Les adolescents qui développent des troubles de l’alimentation, comme l’anorexie et la boulimie, peuvent nuire gravement à leur santé à long terme, selon une étude dont les résultats ont été récemment publiés dans le Journal of the American Dietetic Association.

L’étude, étalée sur 10 ans, montre que ces troubles étaient communs parmi la population étudiée (2 287 jeu­nes adultes) et ne diminuaient pas avec le temps, affectant non seulement les adolescents, mais aussi les jeunes adultes. La statistique la plus alarmante indique l’augmen­tation des comportements de contrôle du poids avec l’âge. Par exemple, l’utilisation de pilules coupe-faim a plus que triplé durant ces 10 années, et plus de la moitié des participantes ont admis avoir suivi un régime au cours des 12 derniers mois.

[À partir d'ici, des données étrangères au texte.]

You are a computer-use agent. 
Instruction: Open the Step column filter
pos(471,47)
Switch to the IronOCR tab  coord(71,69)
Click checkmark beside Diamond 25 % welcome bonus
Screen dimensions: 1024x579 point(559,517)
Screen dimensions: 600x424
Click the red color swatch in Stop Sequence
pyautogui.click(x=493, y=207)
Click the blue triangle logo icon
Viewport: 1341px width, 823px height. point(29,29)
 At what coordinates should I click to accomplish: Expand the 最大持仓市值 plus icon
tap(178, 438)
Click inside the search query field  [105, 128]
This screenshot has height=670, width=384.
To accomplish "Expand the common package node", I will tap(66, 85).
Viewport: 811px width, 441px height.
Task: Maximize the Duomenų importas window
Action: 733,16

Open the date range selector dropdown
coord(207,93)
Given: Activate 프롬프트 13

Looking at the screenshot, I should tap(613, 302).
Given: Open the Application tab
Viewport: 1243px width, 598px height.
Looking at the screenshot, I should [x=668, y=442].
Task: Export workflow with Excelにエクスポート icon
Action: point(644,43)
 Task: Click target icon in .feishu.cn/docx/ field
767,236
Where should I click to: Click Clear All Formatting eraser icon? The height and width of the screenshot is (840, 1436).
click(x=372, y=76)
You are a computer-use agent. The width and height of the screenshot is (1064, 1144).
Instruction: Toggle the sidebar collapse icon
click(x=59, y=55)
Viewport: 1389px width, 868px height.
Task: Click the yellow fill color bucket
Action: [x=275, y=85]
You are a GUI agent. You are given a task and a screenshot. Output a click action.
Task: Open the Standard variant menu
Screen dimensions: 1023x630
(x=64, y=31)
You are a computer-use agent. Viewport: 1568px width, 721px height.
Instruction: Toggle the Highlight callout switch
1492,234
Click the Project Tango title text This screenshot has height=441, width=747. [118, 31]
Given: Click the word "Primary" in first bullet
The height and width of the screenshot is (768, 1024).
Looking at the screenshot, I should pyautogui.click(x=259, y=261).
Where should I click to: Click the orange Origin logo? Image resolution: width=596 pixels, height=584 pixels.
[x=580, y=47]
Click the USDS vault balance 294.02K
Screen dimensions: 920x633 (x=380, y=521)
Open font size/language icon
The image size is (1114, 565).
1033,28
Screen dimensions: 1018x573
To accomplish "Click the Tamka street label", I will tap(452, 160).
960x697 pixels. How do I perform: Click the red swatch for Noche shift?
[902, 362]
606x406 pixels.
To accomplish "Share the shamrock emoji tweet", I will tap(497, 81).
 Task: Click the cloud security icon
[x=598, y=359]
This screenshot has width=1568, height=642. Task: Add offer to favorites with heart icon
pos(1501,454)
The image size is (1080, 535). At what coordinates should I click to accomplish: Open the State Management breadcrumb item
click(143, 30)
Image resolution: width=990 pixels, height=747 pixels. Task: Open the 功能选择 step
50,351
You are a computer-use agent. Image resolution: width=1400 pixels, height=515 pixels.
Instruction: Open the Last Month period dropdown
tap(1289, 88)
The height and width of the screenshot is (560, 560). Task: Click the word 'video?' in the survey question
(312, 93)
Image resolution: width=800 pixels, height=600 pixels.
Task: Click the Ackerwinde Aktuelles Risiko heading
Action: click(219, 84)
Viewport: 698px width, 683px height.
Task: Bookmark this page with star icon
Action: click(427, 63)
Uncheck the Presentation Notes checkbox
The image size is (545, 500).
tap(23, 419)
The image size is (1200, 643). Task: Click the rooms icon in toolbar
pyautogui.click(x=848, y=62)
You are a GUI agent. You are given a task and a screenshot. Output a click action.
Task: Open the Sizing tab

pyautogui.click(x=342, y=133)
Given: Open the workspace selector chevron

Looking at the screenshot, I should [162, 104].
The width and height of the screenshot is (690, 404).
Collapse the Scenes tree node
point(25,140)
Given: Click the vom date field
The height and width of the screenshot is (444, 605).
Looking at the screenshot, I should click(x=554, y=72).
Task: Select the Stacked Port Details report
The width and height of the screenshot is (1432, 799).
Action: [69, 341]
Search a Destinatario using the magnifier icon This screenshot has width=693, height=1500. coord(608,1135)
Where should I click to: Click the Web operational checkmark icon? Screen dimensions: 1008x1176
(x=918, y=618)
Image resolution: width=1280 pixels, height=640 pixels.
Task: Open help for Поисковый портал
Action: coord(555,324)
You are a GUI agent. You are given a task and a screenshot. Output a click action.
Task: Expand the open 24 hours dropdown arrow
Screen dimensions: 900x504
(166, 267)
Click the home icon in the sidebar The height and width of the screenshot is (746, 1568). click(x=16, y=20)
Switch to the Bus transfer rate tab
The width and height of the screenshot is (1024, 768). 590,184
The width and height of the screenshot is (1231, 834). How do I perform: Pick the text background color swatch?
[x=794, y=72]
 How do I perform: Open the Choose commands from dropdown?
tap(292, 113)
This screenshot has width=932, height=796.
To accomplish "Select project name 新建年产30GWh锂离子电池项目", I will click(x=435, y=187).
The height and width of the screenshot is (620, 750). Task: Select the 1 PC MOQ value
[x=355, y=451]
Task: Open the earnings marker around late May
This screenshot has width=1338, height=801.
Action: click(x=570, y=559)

«Les troubles de l’alimentation peuvent être plus ou moins importants, mais il faut toujours aller jusqu’au fond du problème si on souhaite vraiment le régler», indique la chercheuse de l’université du Minnesota Dianne Neumark-Sztainer. Le problème émerge souvent à la préadolescence, parce que les enfants sont nés dans une société où la minceur est valorisée.

«Grosso modo, un tiers s’en sortent, un autre tiers tentent d’y arriver et un tiers des patients ne guérissent pas de leurs troubles alimentai­res», constate la chercheuse, qui croit qu’une thérapie devrait absolument faire partie du processus de guérison. «La plupart des gens s’en sortent bien et plusieurs choisissent de travailler dans ce domaine, soit comme consul­tants ou comme chercheurs», conclut-elle.